▶ Problem 1:
Reproduce the Kenelm Burridge biography in full, word for word.

▶ Source passage:
-*-

Kenelm Oswald Lancelot Burridge (October 31, 1922 – May 21, 2019) was a Maltese-born Canadian anthropologist.

Biography 
Kenelm Burridge was born in October 1922 in Malta. After a childhood in Lucknow, India, he attended school in Great Britain. Burridge enlisted in the Royal Navy in 1939, serving throughout World War II. Although his ship, , was sunk off Naples, Italy in 1943 and he was captured, Burridge escaped, returned to naval service, and retired as a lieutenant three years later.

He entered Exeter College, Oxford University in 1946, receiving a B.A. in 1948 in social anthropology, followed by a B.Litt. in 1950 and an M.A. in 1952 in anthropology.  In 1954 he received his Ph.D. in anthropology from the Australian National University, Canberra, his dissertation was entitled Social Control in Tangu.

Burridge conducted fieldwork in Papua New Guinea, Malaya (where he was a research fellow at the University of Malaya), Australia, New Hebrides, and India. His main interests during his scholarly career were the ethnography of Oceania, and Malaya; religion; chiliasms; social and symbolic organization; anthropological history and theory; myth; museology; and missionaries and missiology. Many of his studies have looked specifically at millenarianism and cargo cults, and religious aspects of cultural change. As John Barker writes in the Association for Social Anthropology in Oceania's 1991 Newsletter, Burridge's "most ambitious book, Someone, No One, (1979), combines anthropology, history, philosophy and theology in a nuanced understanding of the dynamics of being an individual."

-*-

▶ Problem 2:
In the rows below, take the part that opens with the line containing "settembre 2012 (379, 344)" and closes with the line containing "novembre 2008 (379, 435)", and write out only those lines again, with 70 added to every coordinate in the answers.

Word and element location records
-*-

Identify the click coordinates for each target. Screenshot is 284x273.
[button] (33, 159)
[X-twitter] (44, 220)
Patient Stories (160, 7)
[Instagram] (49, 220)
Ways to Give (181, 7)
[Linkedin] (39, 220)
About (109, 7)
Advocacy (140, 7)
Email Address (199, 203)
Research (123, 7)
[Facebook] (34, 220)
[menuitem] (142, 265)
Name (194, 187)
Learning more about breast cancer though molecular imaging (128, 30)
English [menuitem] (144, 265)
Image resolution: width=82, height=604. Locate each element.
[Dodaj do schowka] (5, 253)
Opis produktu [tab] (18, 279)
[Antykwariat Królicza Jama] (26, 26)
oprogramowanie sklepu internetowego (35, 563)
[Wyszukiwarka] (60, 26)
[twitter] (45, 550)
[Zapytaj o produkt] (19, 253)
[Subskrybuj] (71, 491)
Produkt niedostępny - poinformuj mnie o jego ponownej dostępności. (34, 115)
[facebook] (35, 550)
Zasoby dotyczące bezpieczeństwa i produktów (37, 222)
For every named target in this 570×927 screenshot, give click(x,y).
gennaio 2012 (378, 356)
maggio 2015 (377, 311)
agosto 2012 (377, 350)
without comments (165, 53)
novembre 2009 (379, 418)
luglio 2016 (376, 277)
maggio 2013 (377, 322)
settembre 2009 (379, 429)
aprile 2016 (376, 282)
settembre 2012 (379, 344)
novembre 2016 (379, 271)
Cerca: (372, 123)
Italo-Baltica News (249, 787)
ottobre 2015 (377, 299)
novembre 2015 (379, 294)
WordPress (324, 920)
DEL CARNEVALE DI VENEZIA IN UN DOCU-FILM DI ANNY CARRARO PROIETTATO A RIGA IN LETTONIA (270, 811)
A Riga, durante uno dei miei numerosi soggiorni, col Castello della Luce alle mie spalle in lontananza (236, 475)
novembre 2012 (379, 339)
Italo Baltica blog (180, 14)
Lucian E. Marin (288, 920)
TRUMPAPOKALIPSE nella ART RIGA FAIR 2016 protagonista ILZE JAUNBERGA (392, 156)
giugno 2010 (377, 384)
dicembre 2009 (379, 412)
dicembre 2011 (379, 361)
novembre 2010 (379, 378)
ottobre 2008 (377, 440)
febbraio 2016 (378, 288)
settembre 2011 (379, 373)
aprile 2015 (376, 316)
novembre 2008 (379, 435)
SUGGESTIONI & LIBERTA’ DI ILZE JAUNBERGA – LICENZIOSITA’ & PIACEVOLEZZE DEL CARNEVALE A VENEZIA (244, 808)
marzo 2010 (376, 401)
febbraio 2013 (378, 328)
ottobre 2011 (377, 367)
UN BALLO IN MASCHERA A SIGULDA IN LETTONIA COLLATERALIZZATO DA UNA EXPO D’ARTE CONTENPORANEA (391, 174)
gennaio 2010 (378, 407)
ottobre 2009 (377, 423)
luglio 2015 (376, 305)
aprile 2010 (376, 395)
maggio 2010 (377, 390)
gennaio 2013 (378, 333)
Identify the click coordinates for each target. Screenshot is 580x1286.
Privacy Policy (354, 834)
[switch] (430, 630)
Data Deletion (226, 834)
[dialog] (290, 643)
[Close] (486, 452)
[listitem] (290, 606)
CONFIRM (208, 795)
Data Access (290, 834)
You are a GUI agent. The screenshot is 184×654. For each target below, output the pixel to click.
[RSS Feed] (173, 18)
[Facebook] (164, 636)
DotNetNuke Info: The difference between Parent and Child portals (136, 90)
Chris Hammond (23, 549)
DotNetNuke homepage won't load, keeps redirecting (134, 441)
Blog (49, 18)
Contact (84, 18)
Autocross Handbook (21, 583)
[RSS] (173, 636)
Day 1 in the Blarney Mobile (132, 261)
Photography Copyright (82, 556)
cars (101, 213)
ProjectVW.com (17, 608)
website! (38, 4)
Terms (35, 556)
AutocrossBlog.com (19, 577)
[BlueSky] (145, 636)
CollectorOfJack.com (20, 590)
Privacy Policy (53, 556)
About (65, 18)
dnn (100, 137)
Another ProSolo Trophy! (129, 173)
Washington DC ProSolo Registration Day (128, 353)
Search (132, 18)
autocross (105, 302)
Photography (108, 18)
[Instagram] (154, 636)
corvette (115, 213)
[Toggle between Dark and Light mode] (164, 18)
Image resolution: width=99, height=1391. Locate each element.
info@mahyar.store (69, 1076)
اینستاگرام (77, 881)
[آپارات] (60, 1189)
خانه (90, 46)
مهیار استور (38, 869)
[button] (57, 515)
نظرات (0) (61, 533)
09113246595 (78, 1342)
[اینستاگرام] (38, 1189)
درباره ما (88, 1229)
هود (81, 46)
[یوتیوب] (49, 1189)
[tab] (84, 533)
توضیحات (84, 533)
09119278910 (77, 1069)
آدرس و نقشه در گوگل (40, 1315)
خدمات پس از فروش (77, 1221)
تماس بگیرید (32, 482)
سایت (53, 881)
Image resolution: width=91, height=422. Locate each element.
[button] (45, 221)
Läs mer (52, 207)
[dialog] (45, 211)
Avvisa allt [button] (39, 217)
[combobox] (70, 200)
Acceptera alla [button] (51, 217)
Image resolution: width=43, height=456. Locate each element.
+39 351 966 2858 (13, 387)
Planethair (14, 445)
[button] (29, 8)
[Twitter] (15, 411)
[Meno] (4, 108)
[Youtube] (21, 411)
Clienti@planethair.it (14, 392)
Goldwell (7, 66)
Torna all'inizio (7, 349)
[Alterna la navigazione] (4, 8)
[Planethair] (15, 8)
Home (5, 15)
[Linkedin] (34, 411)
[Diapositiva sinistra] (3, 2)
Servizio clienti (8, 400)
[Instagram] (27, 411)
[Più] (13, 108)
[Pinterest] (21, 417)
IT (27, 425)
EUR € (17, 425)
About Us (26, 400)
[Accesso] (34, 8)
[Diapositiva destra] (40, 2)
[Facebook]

-*-

▶ Correct output 1:
Kenelm Oswald Lancelot Burridge (October 31, 1922 – May 21, 2019) was a Maltese-born Canadian anthropologist.

Biography 
Kenelm Burridge was born in October 1922 in Malta. After a childhood in Lucknow, India, he attended school in Great Britain. Burridge enlisted in the Royal Navy in 1939, serving throughout World War II. Although his ship, , was sunk off Naples, Italy in 1943 and he was captured, Burridge escaped, returned to naval service, and retired as a lieutenant three years later.

He entered Exeter College, Oxford University in 1946, receiving a B.A. in 1948 in social anthropology, followed by a B.Litt. in 1950 and an M.A. in 1952 in anthropology.  In 1954 he received his Ph.D. in anthropology from the Australian National University, Canberra, his dissertation was entitled Social Control in Tangu.

Burridge conducted fieldwork in Papua New Guinea, Malaya (where he was a research fellow at the University of Malaya), Australia, New Hebrides, and India. His main interests during his scholarly career were the ethnography of Oceania, and Malaya; religion; chiliasms; social and symbolic organization; anthropological history and theory; myth; museology; and missionaries and missiology. Many of his studies have looked specifically at millenarianism and cargo cults, and religious aspects of cultural change. As John Barker writes in the Association for Social Anthropology in Oceania's 1991 Newsletter, Burridge's "most ambitious book, Someone, No One, (1979), combines anthropology, history, philosophy and theology in a nuanced understanding of the dynamics of being an individual."

▶ Correct output 2:
settembre 2012 (449, 414)
novembre 2016 (449, 341)
Cerca: (442, 193)
Italo-Baltica News (319, 857)
ottobre 2015 (447, 369)
novembre 2015 (449, 364)
WordPress (394, 990)
DEL CARNEVALE DI VENEZIA IN UN DOCU-FILM DI ANNY CARRARO PROIETTATO A RIGA IN LETTONIA (340, 881)
A Riga, durante uno dei miei numerosi soggiorni, col Castello della Luce alle mie spalle in lontananza (306, 545)
novembre 2012 (449, 409)
Italo Baltica blog (250, 84)
Lucian E. Marin (358, 990)
TRUMPAPOKALIPSE nella ART RIGA FAIR 2016 protagonista ILZE JAUNBERGA (462, 226)
giugno 2010 (447, 454)
dicembre 2009 (449, 482)
dicembre 2011 (449, 431)
novembre 2010 (449, 448)
ottobre 2008 (447, 510)
febbraio 2016 (448, 358)
settembre 2011 (449, 443)
aprile 2015 (446, 386)
novembre 2008 (449, 505)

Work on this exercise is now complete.